Problem statement
Turn the rows below into a JSON list of strings, one string per line, leaving out blank lines and the pictures.

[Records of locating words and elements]

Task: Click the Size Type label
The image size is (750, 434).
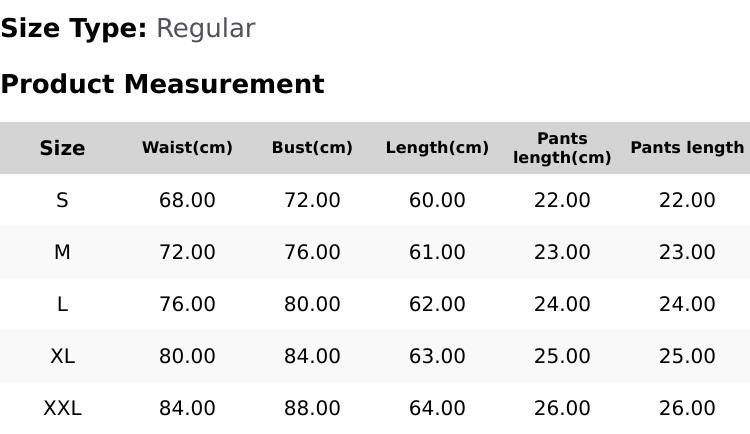Action: coord(74,29)
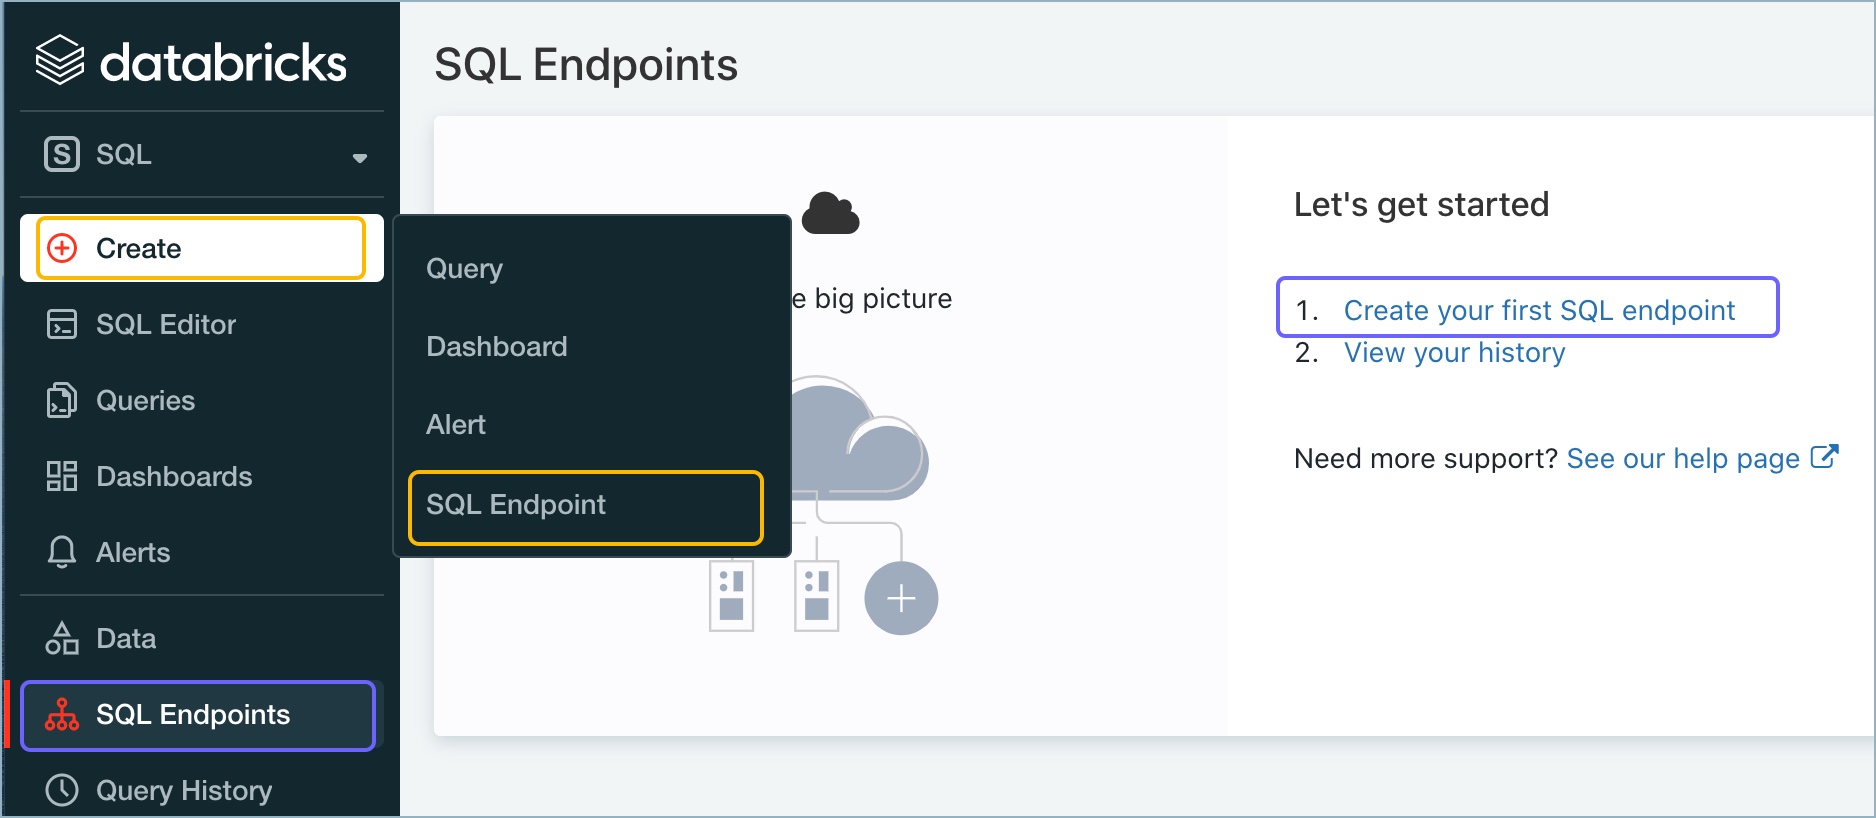The height and width of the screenshot is (818, 1876).
Task: Click the Create button label
Action: [138, 248]
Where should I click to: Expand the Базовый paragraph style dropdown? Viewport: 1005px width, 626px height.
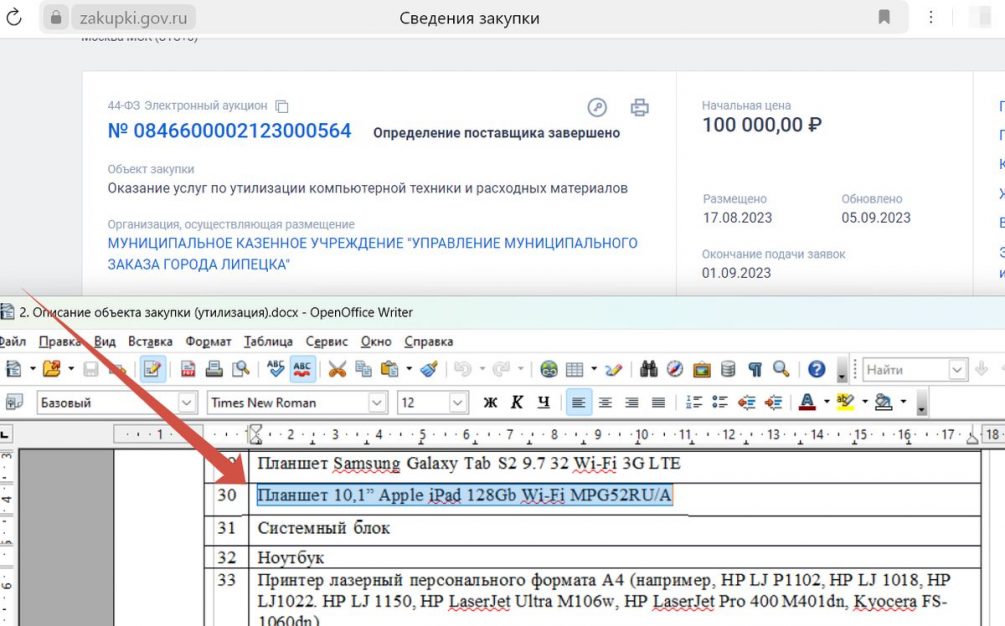coord(187,403)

Complete answer
[
  "Task: Click the Size Type label",
  "The image size is (750, 434).",
  "Action: coord(74,29)",
  "The height and width of the screenshot is (818, 1876).",
  "Task: Click the Create button label",
  "Action: [138, 248]",
  "Where should I click to: Expand the Базовый paragraph style dropdown? Viewport: 1005px width, 626px height.",
  "coord(187,403)"
]